-- WRITTEN PROBLEM --
List every line of the material below that contains the word "Click", matching its capitalization exactly.

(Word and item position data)
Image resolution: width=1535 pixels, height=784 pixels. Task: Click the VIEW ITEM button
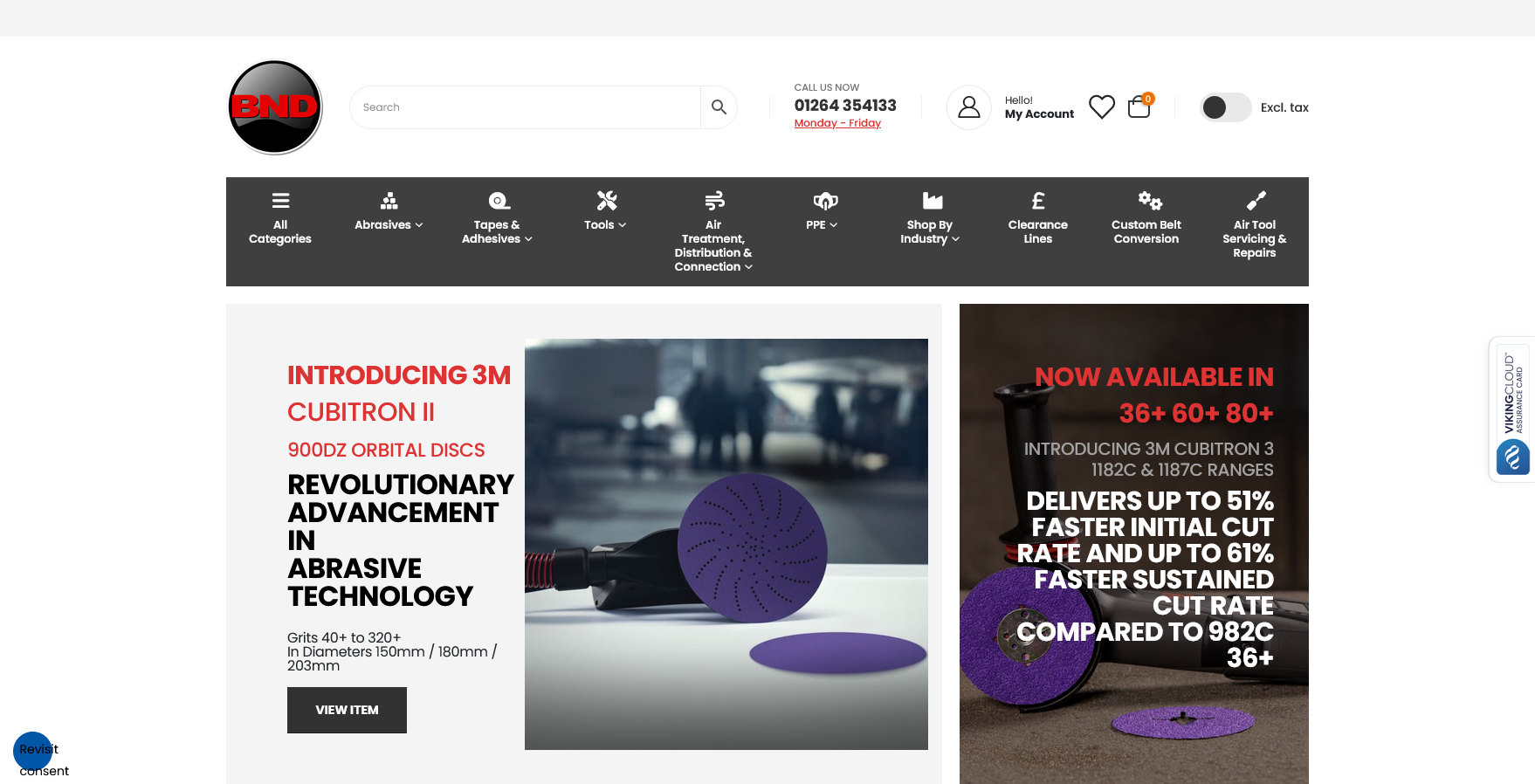[x=347, y=710]
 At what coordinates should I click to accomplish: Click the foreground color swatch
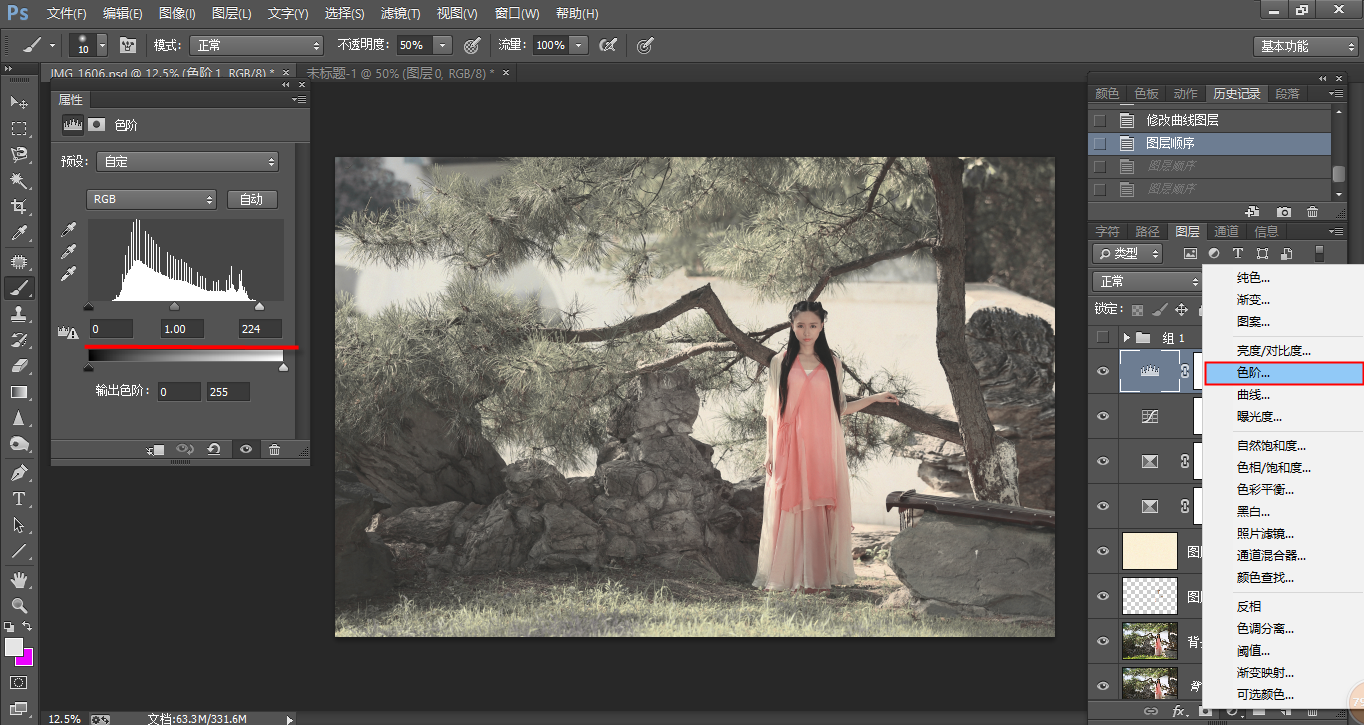tap(14, 647)
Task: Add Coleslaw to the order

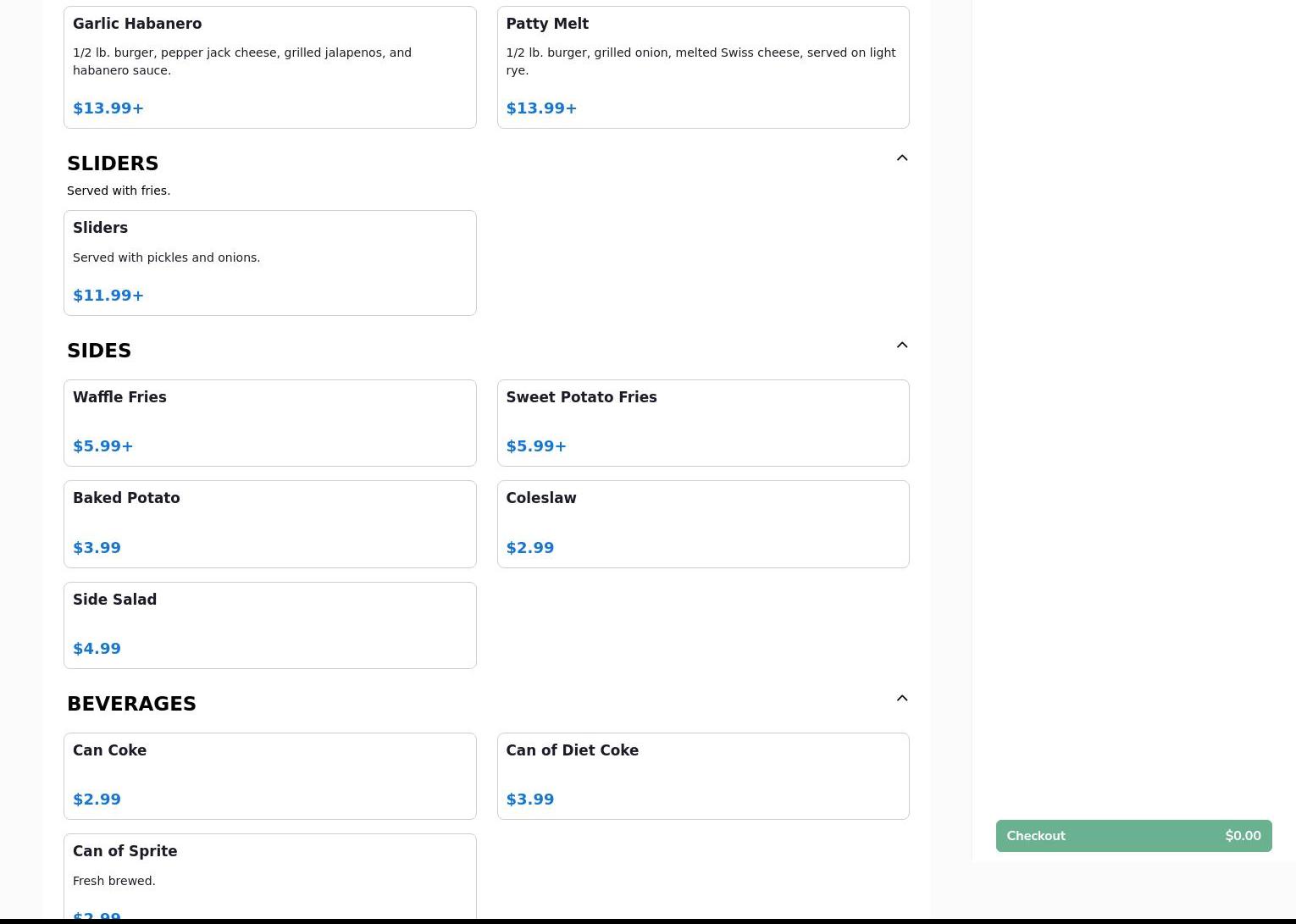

-- TASK OUTPUT --
Image resolution: width=1535 pixels, height=784 pixels. Task: Click the VIEW ITEM button
 At what coordinates should I click to accomplish: Click the foreground color swatch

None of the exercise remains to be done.